Aristolochic Acid (AA) nephropathy (AAN) is a progressive tubulointerstitial nephritis characterized by an early phase of acute kidney injury (AKI) leading to chronic kidney disease (CKD). The reduced nitric oxide (NO) bioavailability reported in AAN might contribute to renal function impairment and progression of the disease. We previously demonstrated that L-arginine (L-Arg) supplementation is protective in AA-induced AKI. Since the severity of AKI may be considered a strong predictor of progression to CKD, the present study aims to assess the potential benefit of L-Arg supplementation during the transition from the acute phase to the chronic phase of AAN. C57BL/6J male mice were randomly subjected to daily i.p. injections of vehicle or AA for 4 days. To determine whether renal AA-induced injuries were linked to reduced NO production, L-Arg was added to drinking water from 7 days before starting i.p. injections, until the end of the protocol. Mice were euthanized 5, 10 and 20 days after vehicle or AA administration. AA-treated mice displayed marked renal injury and reduced NO bioavailability, while histopathological features of AAN were reproduced, including interstitial cell infiltration and tubulointerstitial fibrosis. L-Arg treatment restored renal NO bioavailability and reduced the severity of AA-induced injury, inflammation and fibrosis. We concluded that reduced renal NO bioavailability contributes to the processes underlying AAN. Furthermore, L-Arg shows nephroprotective effects by decreasing the severity of acute-to-chronic transition in experimental AAN and might represent a potential therapeutic tool in the future.

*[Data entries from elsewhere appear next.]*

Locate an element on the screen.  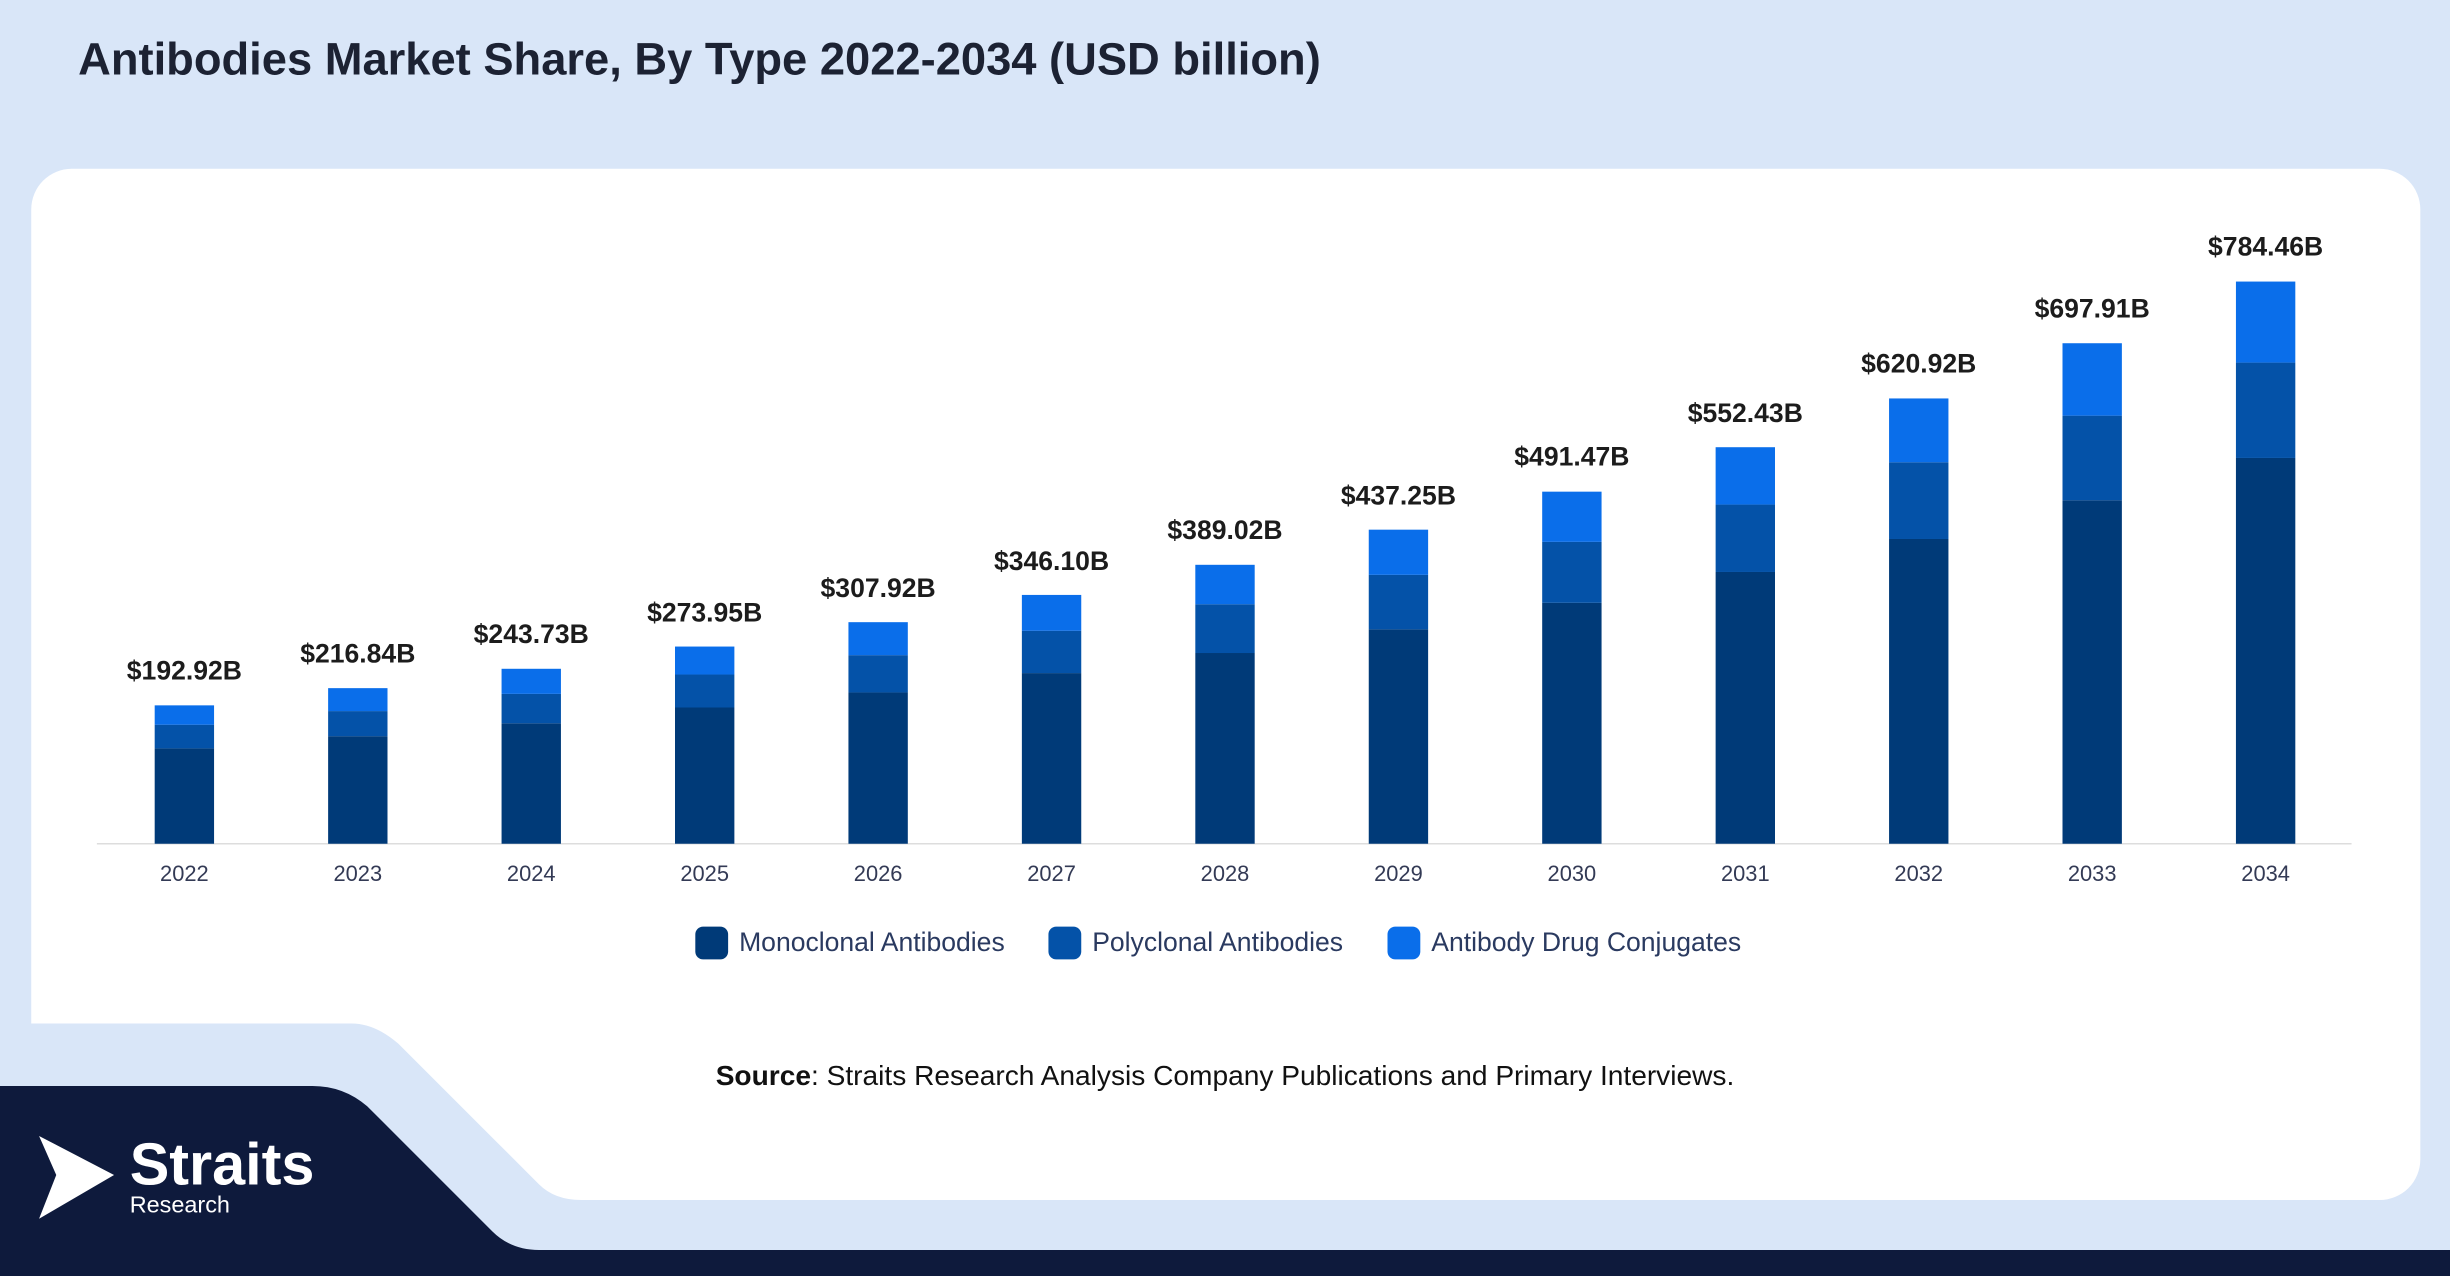
x-tick-label: 2022 is located at coordinates (184, 874).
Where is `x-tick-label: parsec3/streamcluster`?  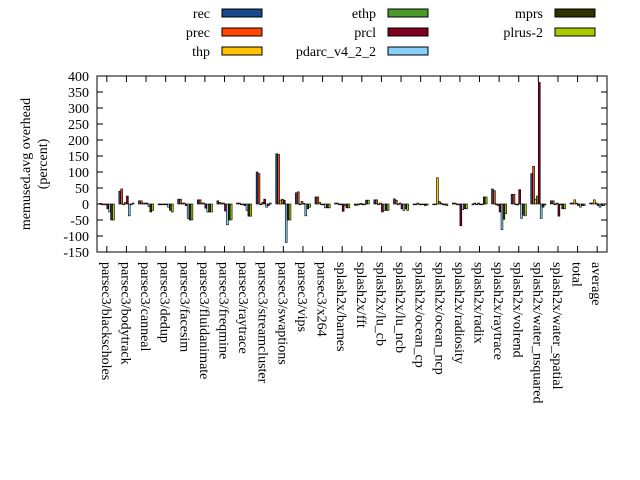 x-tick-label: parsec3/streamcluster is located at coordinates (262, 323).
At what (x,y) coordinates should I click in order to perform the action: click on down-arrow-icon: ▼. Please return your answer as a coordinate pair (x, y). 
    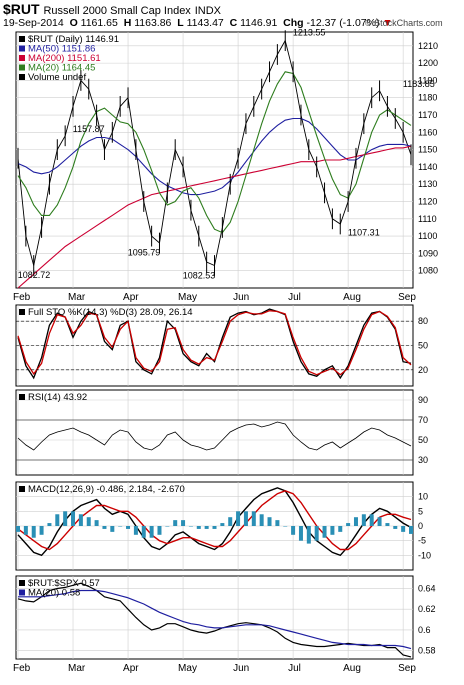
    Looking at the image, I should click on (388, 23).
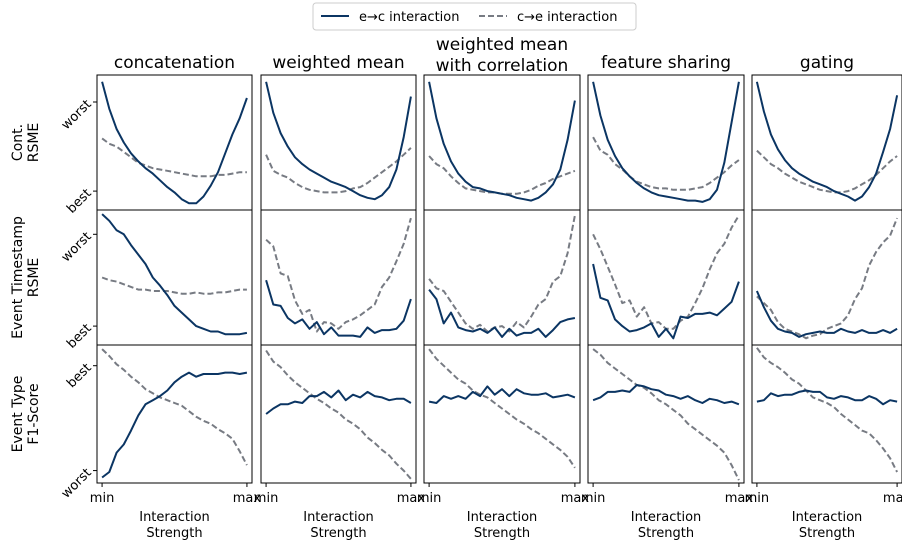 The width and height of the screenshot is (902, 543). What do you see at coordinates (502, 408) in the screenshot?
I see `series-line-c-to-e-r2-c2` at bounding box center [502, 408].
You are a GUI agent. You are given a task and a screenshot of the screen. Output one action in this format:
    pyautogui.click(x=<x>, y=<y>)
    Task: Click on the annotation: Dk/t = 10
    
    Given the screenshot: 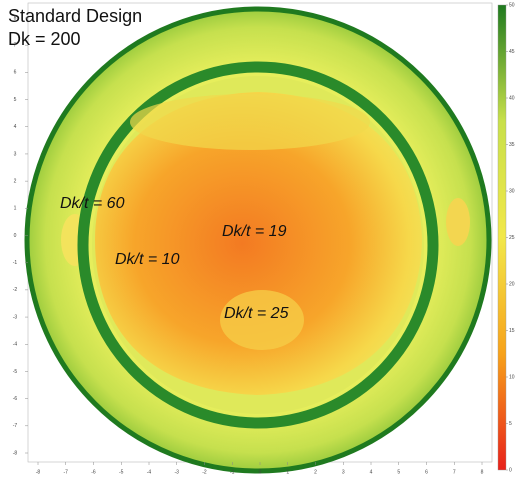 What is the action you would take?
    pyautogui.click(x=148, y=260)
    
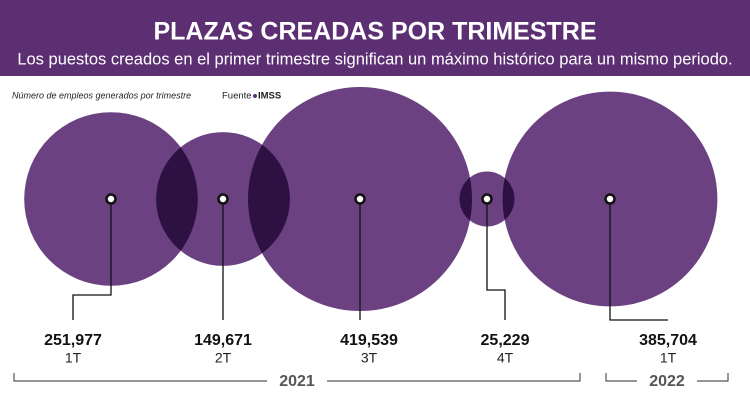 The width and height of the screenshot is (750, 408). What do you see at coordinates (237, 96) in the screenshot?
I see `source-label: Fuente` at bounding box center [237, 96].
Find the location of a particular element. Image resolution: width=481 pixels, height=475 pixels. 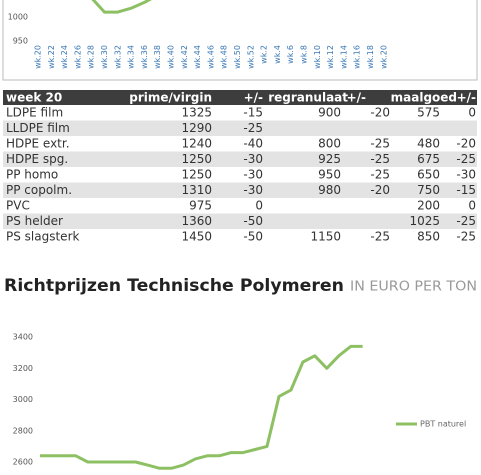

x-tick-label: wk.18 is located at coordinates (370, 57).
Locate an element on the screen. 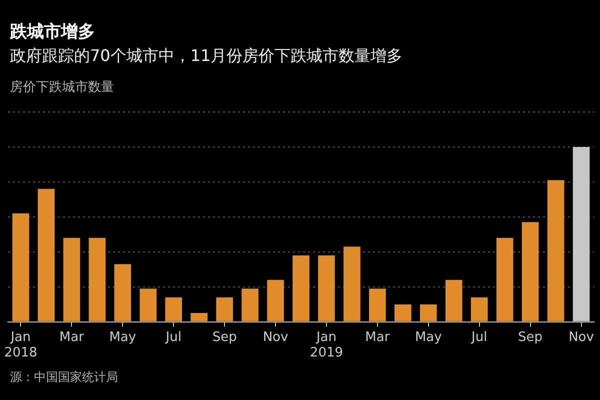 The height and width of the screenshot is (400, 600). x-tick-label: Jan 2019 is located at coordinates (327, 346).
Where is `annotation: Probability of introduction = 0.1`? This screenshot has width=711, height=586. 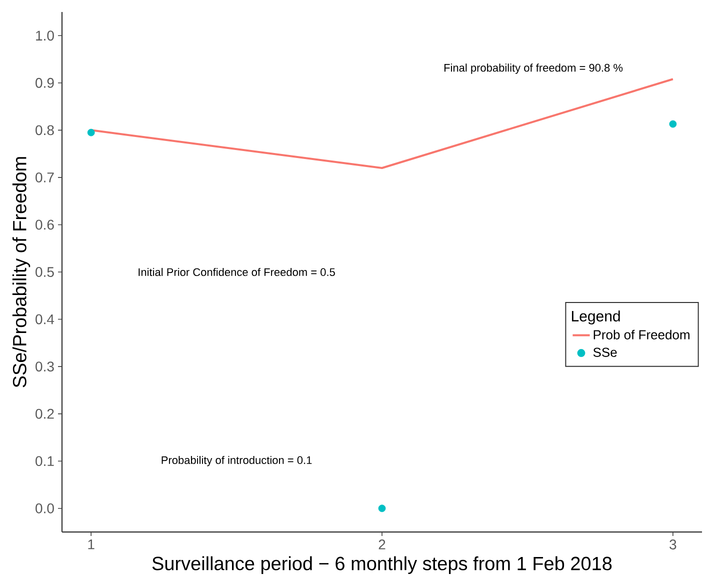
annotation: Probability of introduction = 0.1 is located at coordinates (237, 461).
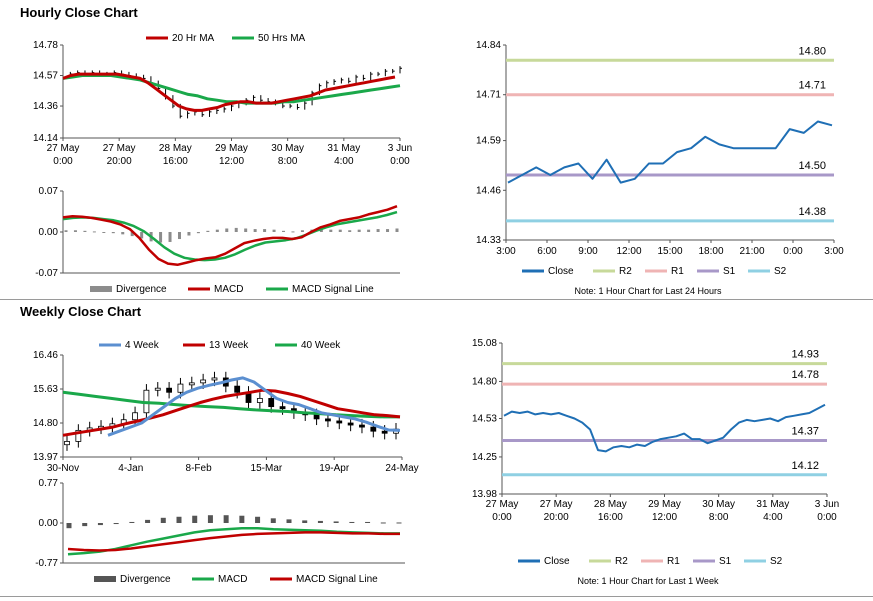 This screenshot has height=601, width=873. I want to click on weekly-price-ytick-label: 16.46, so click(46, 356).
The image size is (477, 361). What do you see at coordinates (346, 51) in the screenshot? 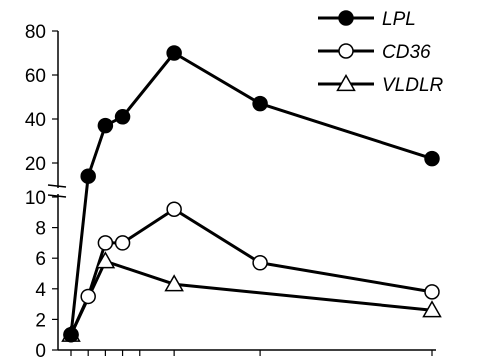
I see `legend-marker-cd36` at bounding box center [346, 51].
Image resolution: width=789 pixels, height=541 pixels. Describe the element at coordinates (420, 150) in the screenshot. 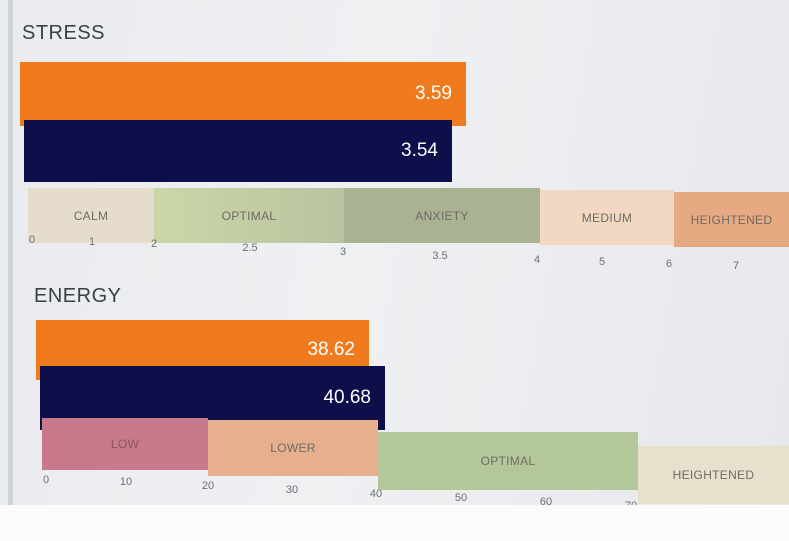

I see `stress-bar-navy-label: 3.54` at that location.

马兜铃酸（Aristolochic Acid, AA）相关性肾病（AAN）是一种进展性肾小管间质性肾炎，以急性肾损伤（acute kidney injury, AKI）早期阶段进展为慢性肾病（chronic kidney disease, CKD）为特征。已有研究显示，AAN患者体内一氧化氮（nitric oxide, NO）生物利用度降低，这可能参与肾功能损伤与疾病进展过程。本课题组既往研究证实，补充L-精氨酸（L-arginine, L-Arg）对AA诱导的AKI具有保护作用。鉴于AKI的严重程度可作为CKD进展的强预测因子，本研究旨在评估在AAN从急性期向慢性期的转化阶段补充L-Arg的潜在获益。 实验选用C57BL/6J雄性小鼠，随机分为两组，每日分别接受腹腔内（intraperitoneal, i.p.）注射溶媒或AA，连续给药4天。为明确AA诱导的肾损伤是否与NO生成减少相关，我们在腹腔注射开始前7天起，直至整个实验方案结束，向小鼠饮用水中添加L-Arg。分别于溶媒或AA给药后的第5、10和20天对小鼠实施安乐死。 结果显示，AA处理组小鼠出现显著肾损伤，肾脏NO生物利用度降低，且成功复现AAN的组织病理学特征，包括间质细胞浸润与肾小管间质纤维化。L-Arg治疗可恢复肾脏NO生物利用度，并减轻AA诱导的肾损伤、炎症反应及纤维化程度。 本研究表明，肾脏NO生物利用度降低参与了AAN的核心发病进程。此外，L-Arg可通过减轻实验性AAN急性期向慢性期的转化程度发挥肾保护作用，未来或可成为AAN潜在的治疗干预手段。